As another example, consider the point treatment data structure and a realistic rule ${d}_{0}$ that sets $A=1$ if ${g}_{0}\left(1|W\right)>\mathrm{\delta }>0$ and sets 0 otherwise. Statistical inference for ${E}_{0}{Y}_{{d}_{0}}$ is problematic due to the fact that the unknown ${g}_{0}$ appears within an indicator defining the treatment rule. As a consequence, the contribution ${E}_{0}{Y}_{{d}_{n}}-{E}_{0}{Y}_{{d}_{0}}$ obtained by estimating this rule might not behave well, so that, contrary to the optimal dynamic treatment example, it is unreasonable to assume that ${E}_{0}{Y}_{{d}_{n}}-{E}_{0}{Y}_{{d}_{0}}={o}_{P}\left(1/\sqrt{n}\right)$. If one is willing to assume that $w\to I\left({g}_{n}\left(1|w\right)>\mathrm{\delta }\right)$ has a limit in ${L}_{2}\left({P}_{0}\right)$ as n gets large, then these serious statistical inference problems for ${E}_{0}{Y}_{{d}_{0}}$ are completely avoided by simply targeting ${E}_{0}{Y}_{{d}_{n}}$ where the given rule ${d}_{n}$ is now defined by setting $A=1$ if ${g}_{n}\left(1|W\right)>\mathrm{\delta }>0$. Few people would claim that the latter is less interesting than the mean outcome under the unknown realistic rule ${d}_{0}$.

In van der Laan and Luedtke (2014b), our estimator ${d}_{n}$ is based on a highly data adaptive super-learner of ${d}_{0}$ developed in Luedtke and van der Laan (2014), so that one might be concerned that the Donsker class condition on ${d}_{n}$ might be violated theoretically or negatively affect the finite sample coverage of the confidence interval for ${E}_{0}{Y}_{{d}_{n}}$. To deal with this challenge, in van der Laan et al. (2013) and van der Laan (2013), van der Laan and Luedtke (2014b) we started a general theory for estimation and inference for data adaptive parameters, such as theorem 2 in van der Laan et al. (2013) that avoids any conditions on the estimator ${\stackrel{ˆ}{g}}^{\ast }$, beyond convergence to some fixed ${g}^{\ast }$. First, we defined data adaptive target parameters of the type ${\frac{1}{V}{\sum }_{v=1}^{V}{E}_{0}{Y}_{g}}_{g=\stackrel{ˆ}{g}\left({P}_{n,v}^{0}\right)}$, where ${P}_{n,v}^{0}$ is the training sample for split v in a V-fold sample splitting scheme. That is, one uses the vth training sample to generate a v-specific data adaptive target parameter ${E}_{0}{Y}_{g}$ with $g=\stackrel{ˆ}{G}\left({P}_{n,v}^{0}\right)$, and the final data adaptive target parameter is defined as the average of these v-specific data adaptive parameters across the V splits. As shown in van der Laan et al. (2013) one can estimate and obtain inference for such a V-fold data adaptive target parameter by estimating each v-specific data adaptive target parameter based on the v-specific complementary sample. However, if estimators of these v-specific target parameters are highly non-linear such an estimator will suffer from large second-order terms. Therefore, in van der Laan (2012), van der Laan and Luedtke (2014b) we developed a cross-validated TMLE in which only the targeting step relies on cross-validation, and as a consequence the actual estimator of this V-fold data adaptive target parameter will have nice theoretical and practical behavior, not negatively affected by the sample splitting. Specifically, in van der Laan and Luedtke (2014b) we present a cross-validated TMLE of $1/V{\sum }_{v=1}^{V}{E}_{0}{Y}_{\stackrel{ˆ}{d}\left({P}_{n,v}^{0}\right)}$, where ${P}_{n}\to \stackrel{ˆ}{d}\left({P}_{n}\right)$ is a super-learner of the optimal dynamic treatment ${d}_{0}$. In this case the CV-TMLE presents a general method for general cross-validated data adaptive parameters.

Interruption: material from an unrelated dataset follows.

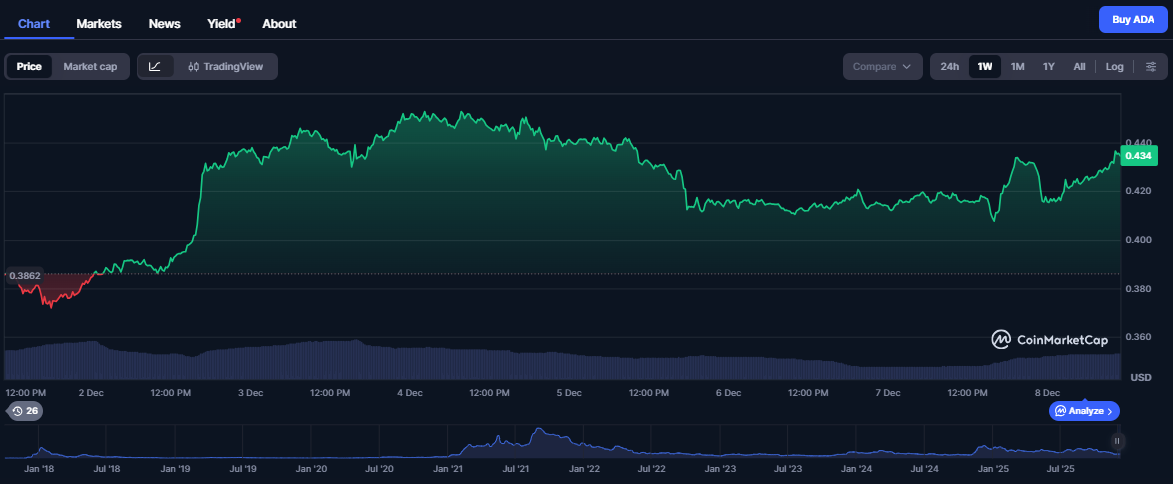Open the News tab
The height and width of the screenshot is (484, 1173).
coord(164,23)

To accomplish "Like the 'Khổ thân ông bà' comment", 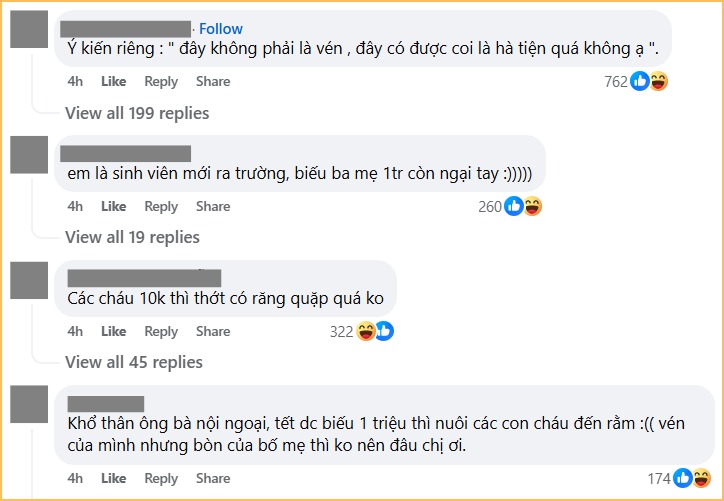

We refer to van der Laan et al. (2013) for many other motivating examples demonstrating that statistical inference for data adaptive target parameters opens up a wealth of new scientific questions (that one would not know before looking at the data) and corresponding statistical inference, allowing for data mining to generate the parameters and hypotheses of interest (thereby also avoiding massive multiple testing adjustments).

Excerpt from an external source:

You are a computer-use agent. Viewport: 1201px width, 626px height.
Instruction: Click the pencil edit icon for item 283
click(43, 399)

## 6 Robust statistical inference: lack of scientific rationale to rely on parametric assumptions

As the authors point out, there is absolutely no reason to use the parametric extended g-computation formula method to estimate the desired mean outcome under the dynamic intervention depending on the natural value of treatment, especially since researchers also have access to more robust methods in the semi-parametric model literature. In particular, the authors present an inverse probability of treatment weighted type estimator of the desired extended g-computation formula estimand. In this section, we will discuss this point in more detail.

The identification results in causal inference aim to rely on minimal assumptions, in particular, these results typically avoid any statistical assumptions (i.e. restrictions on the probability distribution of the data). That is, many of the identifiability results correspond with nonparametric statistical models. All that hard work for the purpose of reliable inference about causal quantities in this part of the causal inference literature goes to waste if one uses estimators that are biased due to relying on parametric assumptions that are known to be false. It is not scientifically sensible to be nonparametric for the sake of identification but parametric for the sake of estimation given that parametric assumptions are made out of convenience. That is exactly what we do when we use, for example, parametric model-based estimators to estimate the estimand defined by the extended g-computation formula, or IPTW estimators based on parametric models for the treatment mechanism. Using such a parametric model-based approach for causal inference makes it less relevant to worry about the causal assumptions since one cannot even trust the estimator of the statistical estimand. This makes one wonder whether there is any theoretical scientific argument to use estimation procedures based on arbitrary parametric assumptions.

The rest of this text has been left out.